- _DETALLES DE LA TAREA_: Indica cuántas líneas de las filas siguientes contienen la cadena "label". Responde únicamente con el número.

- _Una serie de filas_:
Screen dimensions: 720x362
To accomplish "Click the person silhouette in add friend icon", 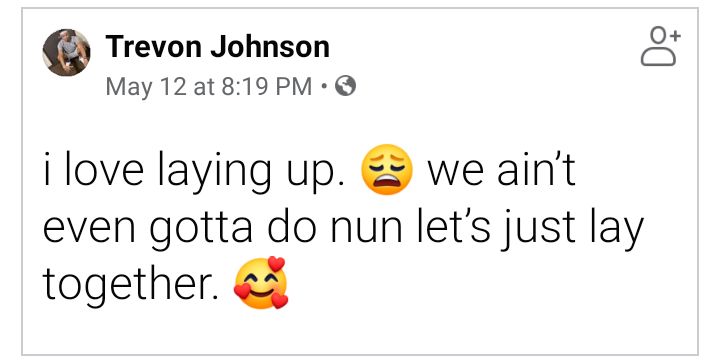I will [658, 48].
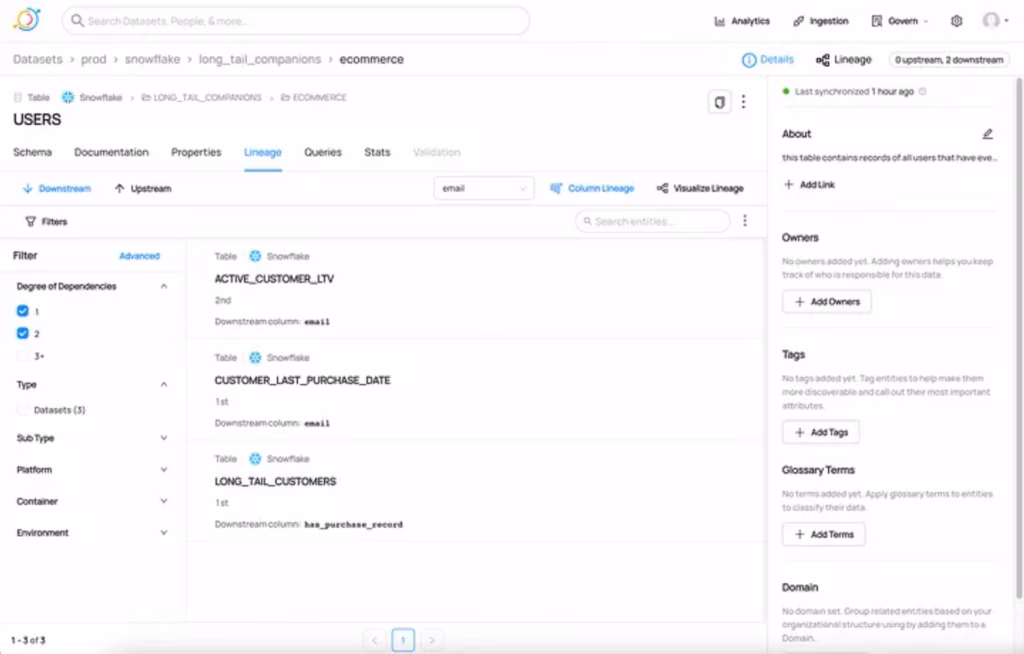1024x654 pixels.
Task: Open the Schema tab
Action: tap(32, 152)
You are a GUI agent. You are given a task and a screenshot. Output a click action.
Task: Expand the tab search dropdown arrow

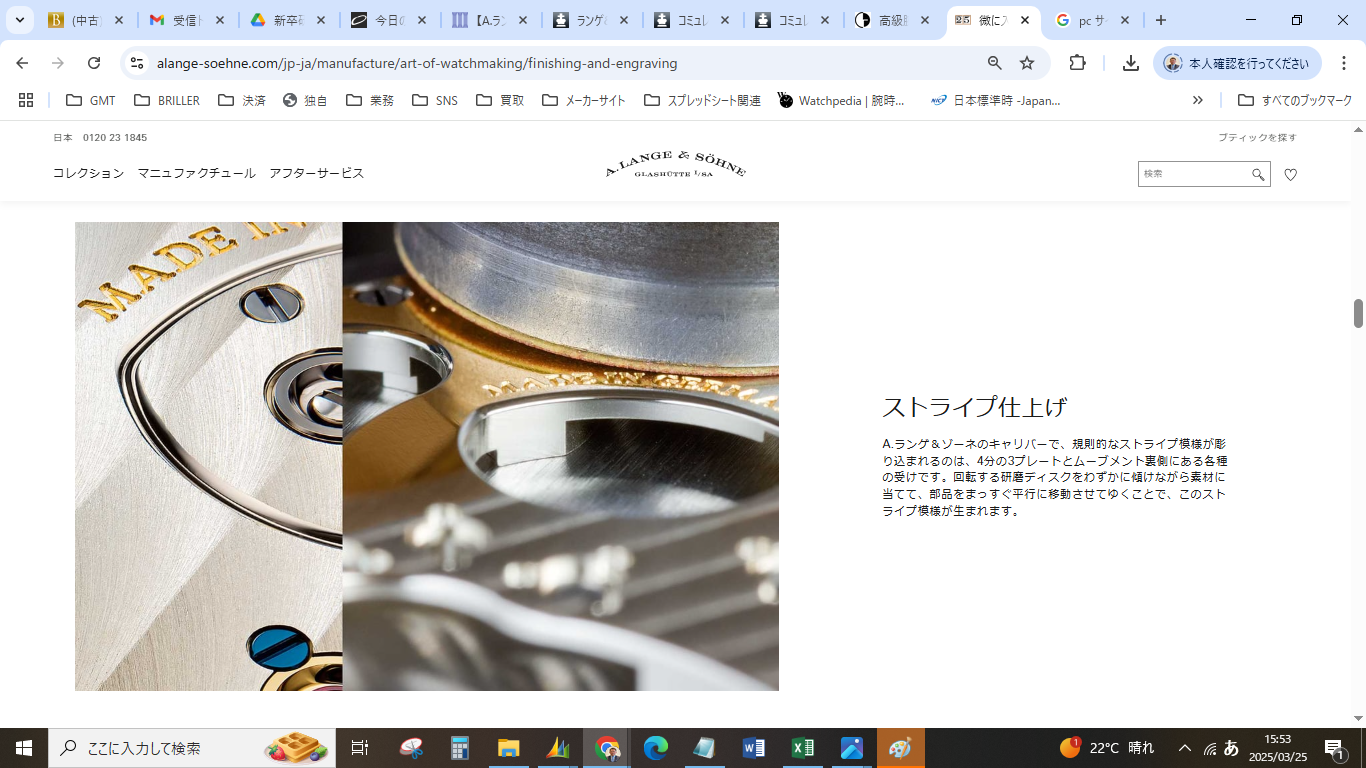coord(19,20)
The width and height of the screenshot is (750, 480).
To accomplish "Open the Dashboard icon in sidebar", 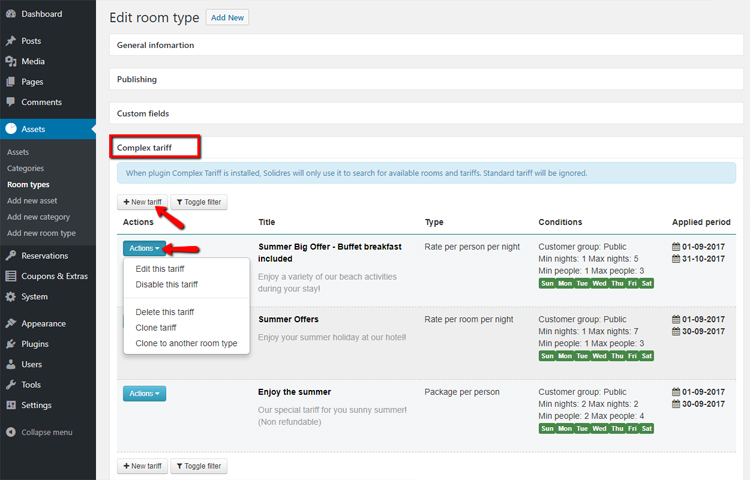I will pos(10,14).
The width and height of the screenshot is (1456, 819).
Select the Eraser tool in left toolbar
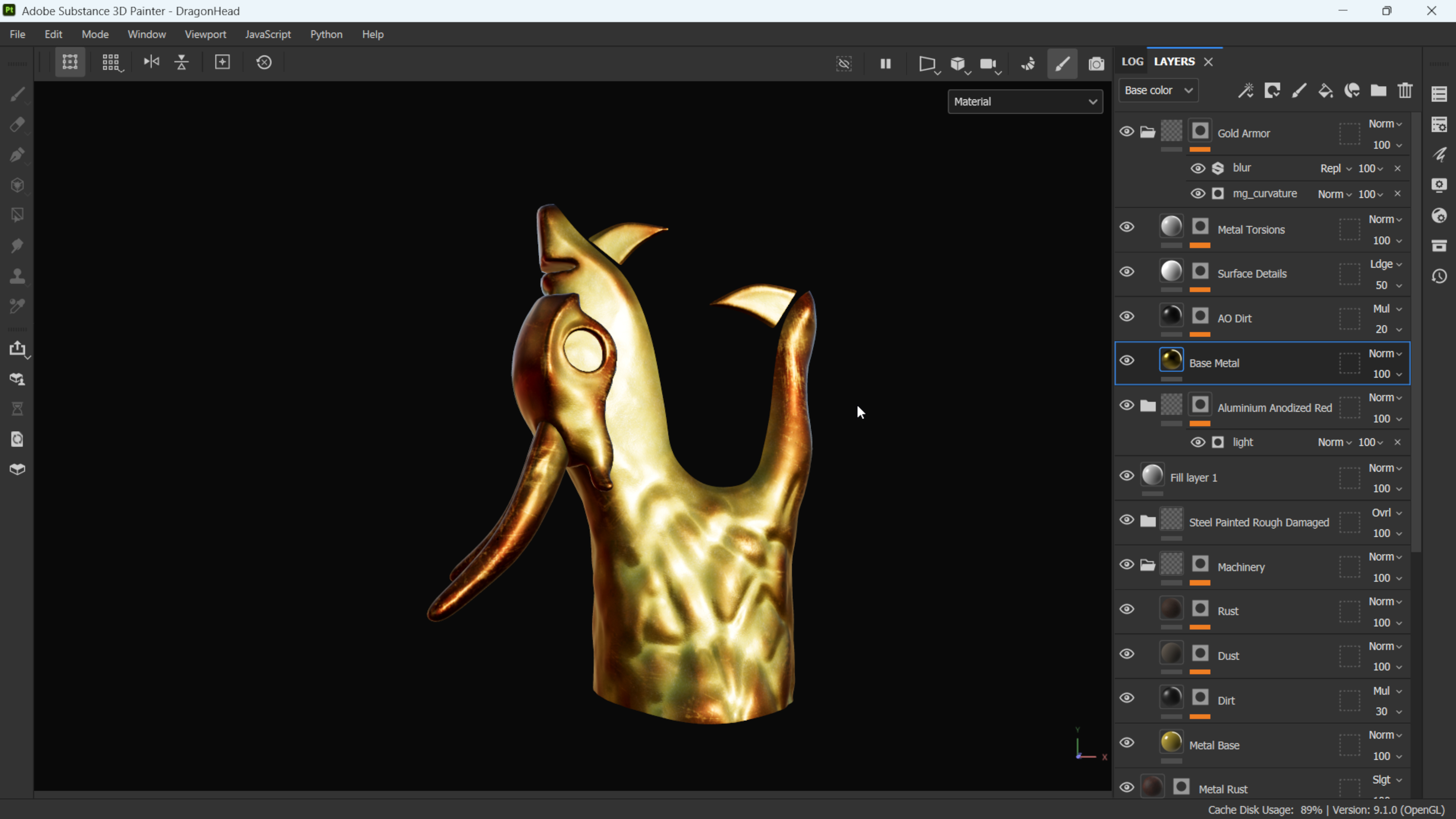tap(17, 124)
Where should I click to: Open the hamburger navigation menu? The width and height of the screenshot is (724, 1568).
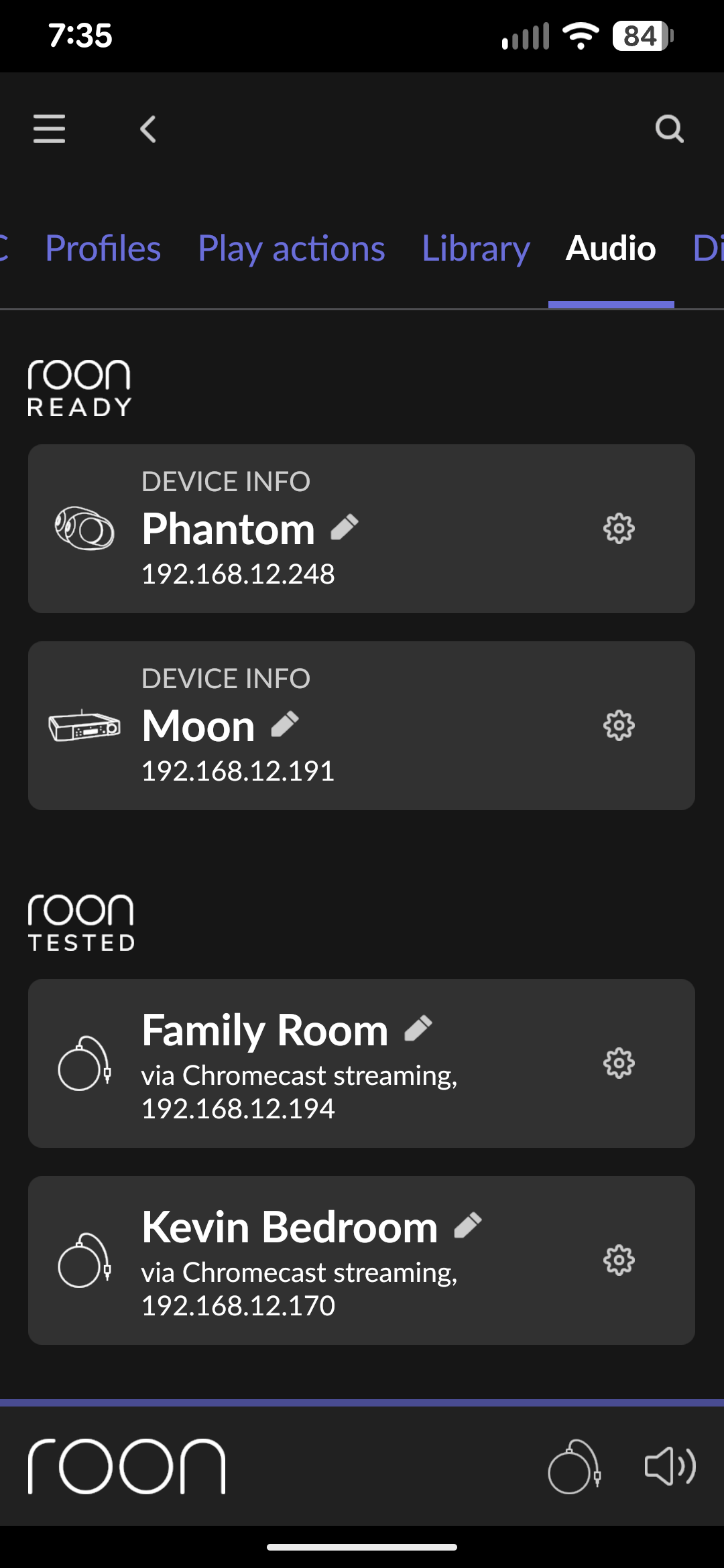click(x=50, y=128)
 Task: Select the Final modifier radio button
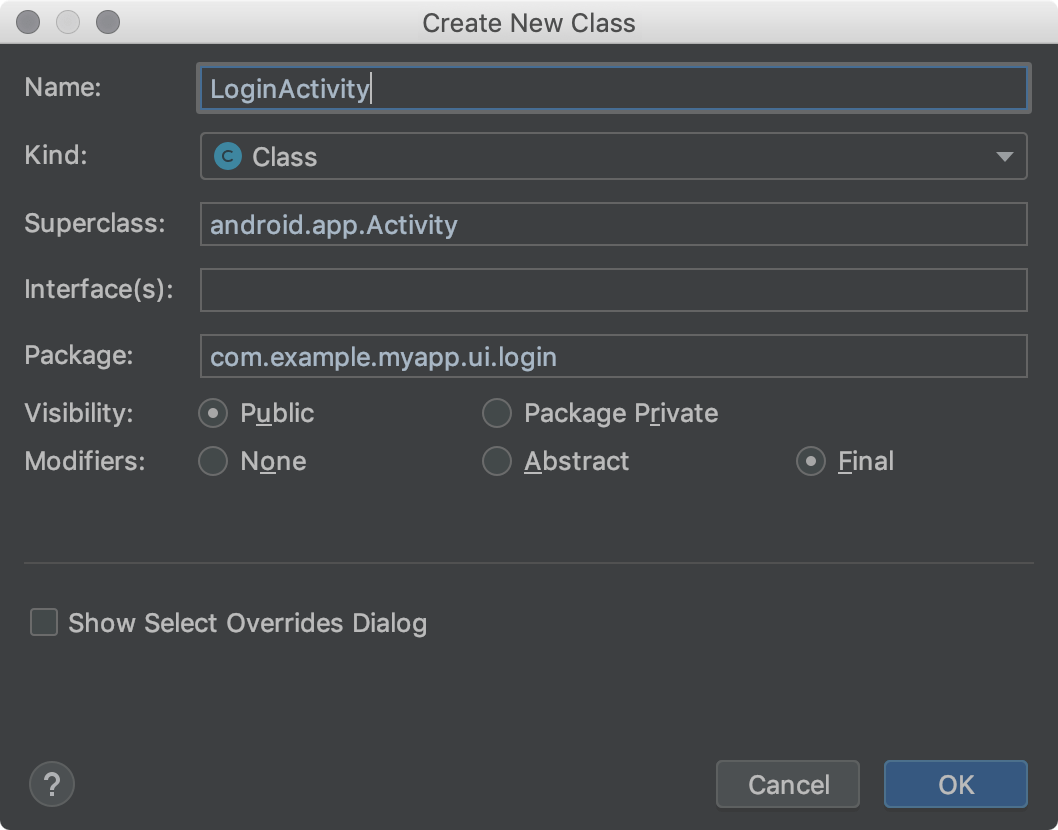[810, 461]
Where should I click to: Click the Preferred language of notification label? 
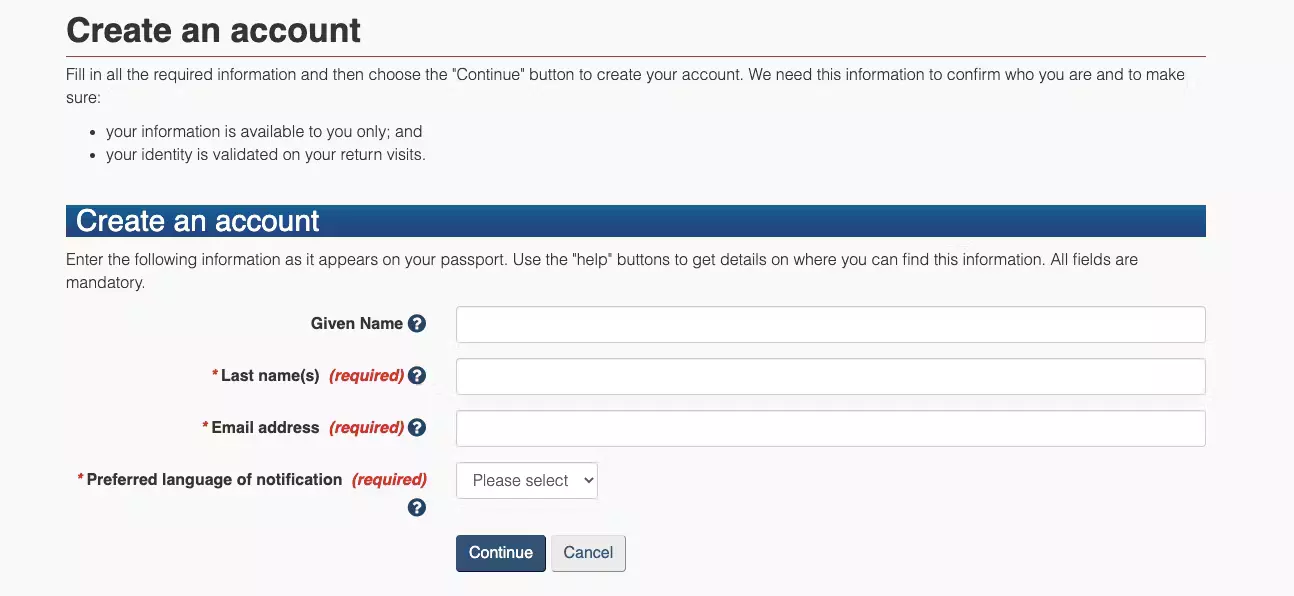214,480
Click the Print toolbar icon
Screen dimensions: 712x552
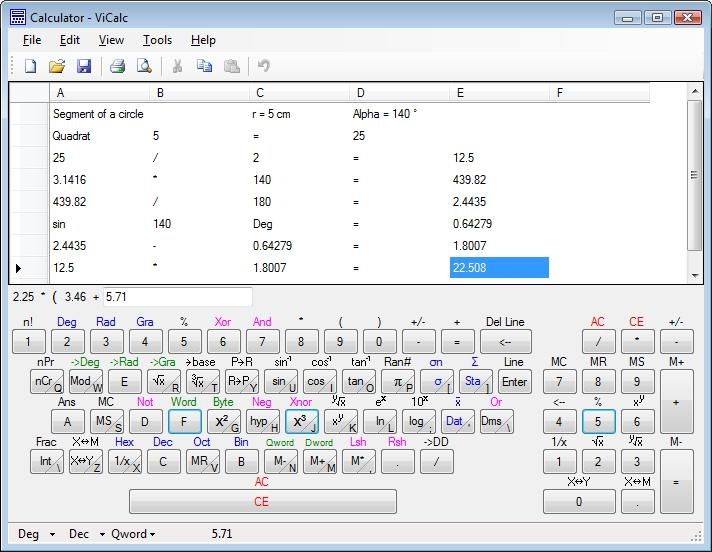coord(117,66)
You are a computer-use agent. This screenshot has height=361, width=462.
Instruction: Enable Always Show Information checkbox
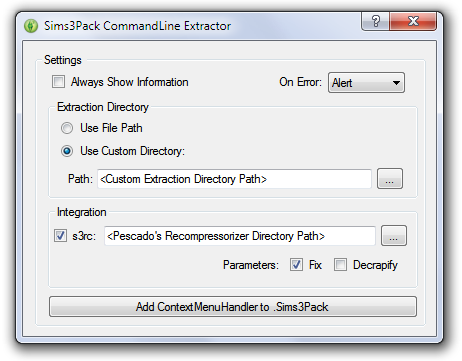pyautogui.click(x=58, y=82)
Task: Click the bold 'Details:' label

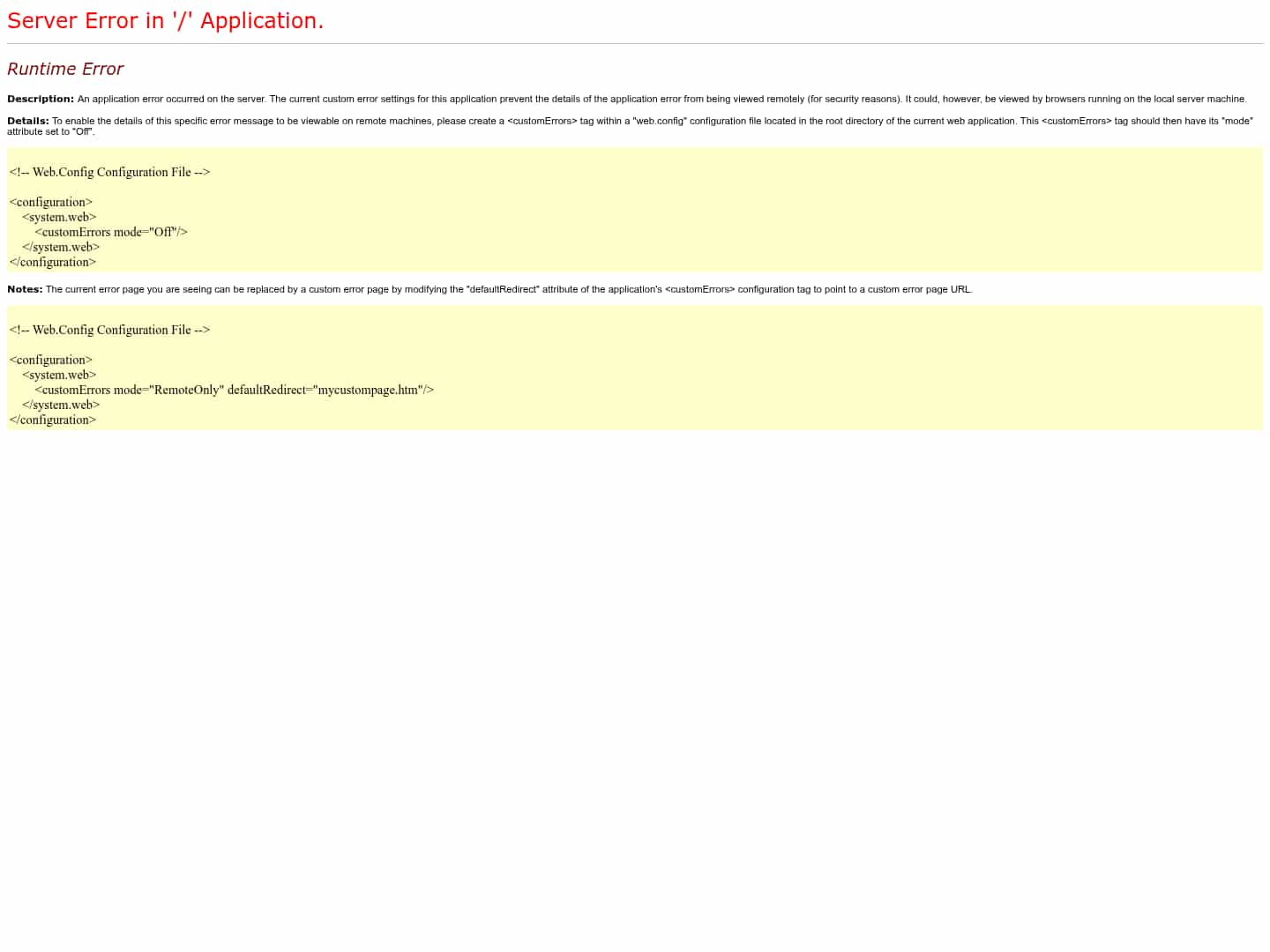Action: coord(28,121)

- _SOLUCIÓN DEL EJERCICIO_: 2